Le librerie e le biblioteche, infatti, sono stracolme di testi di sociologia che parlano dell’atomizzazione dell’essere umano e dell’individualismo imperante nelle società post-moderne, dovuto non al Covid ma al modello economico e sociale dominante da tempo. Il nostro “stare assieme” pre-pandemico non era, dunque, molto diverso dal nostro “stare assieme” post-pandemico se non per una questione di distanziamento fisico tra i corpi. La separazione esisteva già e non era tanto fisica quanto mentale. Ed è quella separazione ad aver creato le condizioni ideali perché la paura potesse avere gioco facile. Quell’isolamento che ci vede le sere d’inverno sprofondati nel mobile più pubblicizzato, il divano, e davanti all’elettrodomestico più utilizzato, la tv (analogica o digitale che sia) ci rende più vulnerabili, perché quando l’attualità ti raggiunge non hai nessuno con cui confrontarti per accogliere criticamente la notizia, soprattutto se ti mancano gli strumenti per farlo. Quando si è soli davanti alla tv si è più facilmente influenzabili, si consuma di più, si coprono lo stress, i dispiaceri e le carenze d’affetto col cibo, con i farmaci, con la tecnologia e con tutti quegli “oggetti del desiderio” pensati appositamente, dai maghi del marketing, per adularci e conquistarci e mantenerci in una condizione di insoddisfazione permanente. Chi è felice, infatti, non consuma.
Le occasioni di socializzazione che la nostra società è in grado di mettere in piedi sono tutte legate all’esperienza di consumo. Ci si vede in un bar per consumare, ci si vede in discoteca per consumare, ci si vede al cinema per consumare, ci si vede a teatro per consumare, ci si vede allo stadio per consumare, ci si vede ad una mostra d’arte per consumare, ci si vede al museo per consumare. Non per incontrarsi, per accogliere l’altro.
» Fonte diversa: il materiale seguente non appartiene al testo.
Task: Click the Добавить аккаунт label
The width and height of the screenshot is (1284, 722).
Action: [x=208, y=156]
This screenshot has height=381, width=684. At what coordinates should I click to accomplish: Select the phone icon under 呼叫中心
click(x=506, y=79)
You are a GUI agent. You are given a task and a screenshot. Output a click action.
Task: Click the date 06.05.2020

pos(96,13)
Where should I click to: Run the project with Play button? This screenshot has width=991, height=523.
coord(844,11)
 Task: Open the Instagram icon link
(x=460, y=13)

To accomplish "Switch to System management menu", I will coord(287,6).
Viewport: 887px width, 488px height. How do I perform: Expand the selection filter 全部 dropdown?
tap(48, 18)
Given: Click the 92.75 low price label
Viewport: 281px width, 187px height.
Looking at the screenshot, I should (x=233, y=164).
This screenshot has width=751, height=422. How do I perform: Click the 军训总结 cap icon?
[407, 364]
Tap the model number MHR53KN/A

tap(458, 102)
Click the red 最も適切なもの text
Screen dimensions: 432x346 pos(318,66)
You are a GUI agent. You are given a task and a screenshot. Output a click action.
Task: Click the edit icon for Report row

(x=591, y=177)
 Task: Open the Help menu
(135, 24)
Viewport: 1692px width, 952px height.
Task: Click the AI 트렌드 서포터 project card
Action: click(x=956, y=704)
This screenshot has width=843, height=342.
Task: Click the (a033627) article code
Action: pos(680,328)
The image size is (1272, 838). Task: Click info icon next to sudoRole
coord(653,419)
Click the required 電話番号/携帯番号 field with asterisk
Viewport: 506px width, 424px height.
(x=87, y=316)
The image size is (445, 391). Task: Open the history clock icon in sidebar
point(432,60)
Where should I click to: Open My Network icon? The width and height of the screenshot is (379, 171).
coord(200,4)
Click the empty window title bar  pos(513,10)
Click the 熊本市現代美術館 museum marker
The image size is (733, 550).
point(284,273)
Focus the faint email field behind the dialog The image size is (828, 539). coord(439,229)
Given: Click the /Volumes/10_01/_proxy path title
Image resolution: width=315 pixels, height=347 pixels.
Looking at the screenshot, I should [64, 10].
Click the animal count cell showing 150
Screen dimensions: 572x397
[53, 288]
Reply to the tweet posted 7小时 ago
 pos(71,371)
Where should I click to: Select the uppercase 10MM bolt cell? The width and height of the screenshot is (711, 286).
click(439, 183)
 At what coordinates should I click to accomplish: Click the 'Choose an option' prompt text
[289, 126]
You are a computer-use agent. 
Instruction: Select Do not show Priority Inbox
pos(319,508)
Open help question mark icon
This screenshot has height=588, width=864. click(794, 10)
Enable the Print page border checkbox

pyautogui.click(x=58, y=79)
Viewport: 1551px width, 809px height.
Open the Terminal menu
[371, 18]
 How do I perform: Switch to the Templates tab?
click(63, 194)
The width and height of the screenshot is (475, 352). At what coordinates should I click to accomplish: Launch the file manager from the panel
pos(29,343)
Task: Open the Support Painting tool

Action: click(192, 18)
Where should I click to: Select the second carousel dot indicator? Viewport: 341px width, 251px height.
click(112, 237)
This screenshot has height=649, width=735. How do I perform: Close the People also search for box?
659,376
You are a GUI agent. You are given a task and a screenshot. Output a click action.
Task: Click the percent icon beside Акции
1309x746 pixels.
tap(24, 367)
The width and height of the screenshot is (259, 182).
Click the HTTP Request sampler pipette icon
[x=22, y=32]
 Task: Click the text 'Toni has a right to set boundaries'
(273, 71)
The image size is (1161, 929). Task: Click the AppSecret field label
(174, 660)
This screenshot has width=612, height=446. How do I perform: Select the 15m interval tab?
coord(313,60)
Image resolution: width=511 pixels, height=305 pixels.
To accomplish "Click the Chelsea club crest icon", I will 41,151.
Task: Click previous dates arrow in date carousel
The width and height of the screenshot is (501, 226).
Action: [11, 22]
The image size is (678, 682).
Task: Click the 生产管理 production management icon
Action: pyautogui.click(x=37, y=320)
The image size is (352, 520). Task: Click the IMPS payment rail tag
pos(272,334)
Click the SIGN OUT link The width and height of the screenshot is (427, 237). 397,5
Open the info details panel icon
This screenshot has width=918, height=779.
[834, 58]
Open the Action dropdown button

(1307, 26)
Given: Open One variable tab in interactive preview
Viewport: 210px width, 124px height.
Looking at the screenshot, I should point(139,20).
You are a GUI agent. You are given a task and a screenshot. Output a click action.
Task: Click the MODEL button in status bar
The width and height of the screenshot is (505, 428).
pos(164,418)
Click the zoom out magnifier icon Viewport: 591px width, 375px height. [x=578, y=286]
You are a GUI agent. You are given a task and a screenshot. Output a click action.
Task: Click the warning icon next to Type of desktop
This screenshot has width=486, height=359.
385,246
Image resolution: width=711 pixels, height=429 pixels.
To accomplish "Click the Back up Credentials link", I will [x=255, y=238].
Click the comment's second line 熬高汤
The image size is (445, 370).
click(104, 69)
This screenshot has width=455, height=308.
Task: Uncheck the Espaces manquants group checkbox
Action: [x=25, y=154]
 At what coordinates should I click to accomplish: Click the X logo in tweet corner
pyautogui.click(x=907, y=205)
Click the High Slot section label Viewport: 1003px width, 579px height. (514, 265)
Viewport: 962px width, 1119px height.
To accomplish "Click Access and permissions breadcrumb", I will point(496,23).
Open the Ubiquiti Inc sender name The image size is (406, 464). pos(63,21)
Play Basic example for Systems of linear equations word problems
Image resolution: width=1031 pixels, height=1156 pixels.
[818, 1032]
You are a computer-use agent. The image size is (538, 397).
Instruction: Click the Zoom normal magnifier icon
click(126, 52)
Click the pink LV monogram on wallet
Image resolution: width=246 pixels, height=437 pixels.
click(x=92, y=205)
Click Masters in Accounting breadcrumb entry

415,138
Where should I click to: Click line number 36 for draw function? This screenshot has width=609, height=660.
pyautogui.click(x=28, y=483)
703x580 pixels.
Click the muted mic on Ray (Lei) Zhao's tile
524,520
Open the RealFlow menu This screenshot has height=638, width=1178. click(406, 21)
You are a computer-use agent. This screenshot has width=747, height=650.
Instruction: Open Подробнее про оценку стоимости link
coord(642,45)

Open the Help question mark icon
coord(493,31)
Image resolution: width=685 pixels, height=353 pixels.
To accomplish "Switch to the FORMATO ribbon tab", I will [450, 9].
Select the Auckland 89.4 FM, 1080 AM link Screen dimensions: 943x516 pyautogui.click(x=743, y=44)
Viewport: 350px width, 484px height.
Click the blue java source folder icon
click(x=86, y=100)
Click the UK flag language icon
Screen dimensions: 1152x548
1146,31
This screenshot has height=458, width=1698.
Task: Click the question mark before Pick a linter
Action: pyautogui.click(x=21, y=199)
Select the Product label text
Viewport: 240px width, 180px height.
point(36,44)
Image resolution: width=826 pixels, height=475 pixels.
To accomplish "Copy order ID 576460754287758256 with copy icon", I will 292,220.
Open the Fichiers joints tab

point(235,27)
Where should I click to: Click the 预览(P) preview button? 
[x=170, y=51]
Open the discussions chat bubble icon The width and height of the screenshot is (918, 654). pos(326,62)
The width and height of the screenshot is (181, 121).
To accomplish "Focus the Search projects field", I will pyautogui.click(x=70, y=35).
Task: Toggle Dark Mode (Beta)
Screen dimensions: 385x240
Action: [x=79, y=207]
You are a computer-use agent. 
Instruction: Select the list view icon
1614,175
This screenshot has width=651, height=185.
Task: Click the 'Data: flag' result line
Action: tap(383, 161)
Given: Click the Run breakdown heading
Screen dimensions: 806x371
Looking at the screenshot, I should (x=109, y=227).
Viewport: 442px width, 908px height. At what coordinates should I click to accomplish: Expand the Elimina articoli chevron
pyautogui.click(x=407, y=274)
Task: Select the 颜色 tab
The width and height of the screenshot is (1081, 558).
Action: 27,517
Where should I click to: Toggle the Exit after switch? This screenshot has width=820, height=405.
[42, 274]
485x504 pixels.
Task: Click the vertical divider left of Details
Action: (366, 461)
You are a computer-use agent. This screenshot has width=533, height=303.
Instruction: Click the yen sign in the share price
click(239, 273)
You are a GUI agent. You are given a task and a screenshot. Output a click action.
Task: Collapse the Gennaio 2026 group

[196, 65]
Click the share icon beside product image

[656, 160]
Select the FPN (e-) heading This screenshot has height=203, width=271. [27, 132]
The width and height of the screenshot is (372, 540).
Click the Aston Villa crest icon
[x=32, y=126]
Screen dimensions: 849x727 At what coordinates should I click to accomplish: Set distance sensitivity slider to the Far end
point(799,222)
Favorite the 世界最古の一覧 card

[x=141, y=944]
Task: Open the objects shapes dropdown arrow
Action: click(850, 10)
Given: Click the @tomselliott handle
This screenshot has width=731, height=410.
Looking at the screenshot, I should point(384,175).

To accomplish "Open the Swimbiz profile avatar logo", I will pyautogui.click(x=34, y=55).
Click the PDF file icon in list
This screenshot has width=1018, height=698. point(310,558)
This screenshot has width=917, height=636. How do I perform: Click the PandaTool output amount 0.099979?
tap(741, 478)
Il bisogno che si avverte oggi, dunque, arriva da molto lontano, è un bisogno latente, represso, che ha semplicemente trovato nella pandemia un alibi per giustificarsi e un’occasione per emergere, per venire a galla, anche nelle sere d’inverno, fino a poco tempo fa considerate off-limits per uscire e incontrarsi. E’ un bisogno di riempire quel vuoto che le occasioni di socializzazione che la nostra società è in grado di creare hanno lasciato e continuano a lasciare nei partecipanti. E’ un bisogno di tornare protagonisti, di diventare attori e non semplici spettatori, è un bisogno di mettersi in ascolto per comprendere un pò di più l’altro e la sua diversità. Nuove forme di socializzazione stanno già nascendo e nasceranno, nuovi modi di “stare assieme”, sono in seme. Occorrerà solo attendere che passi l’inverno per poterle vedere germogliare.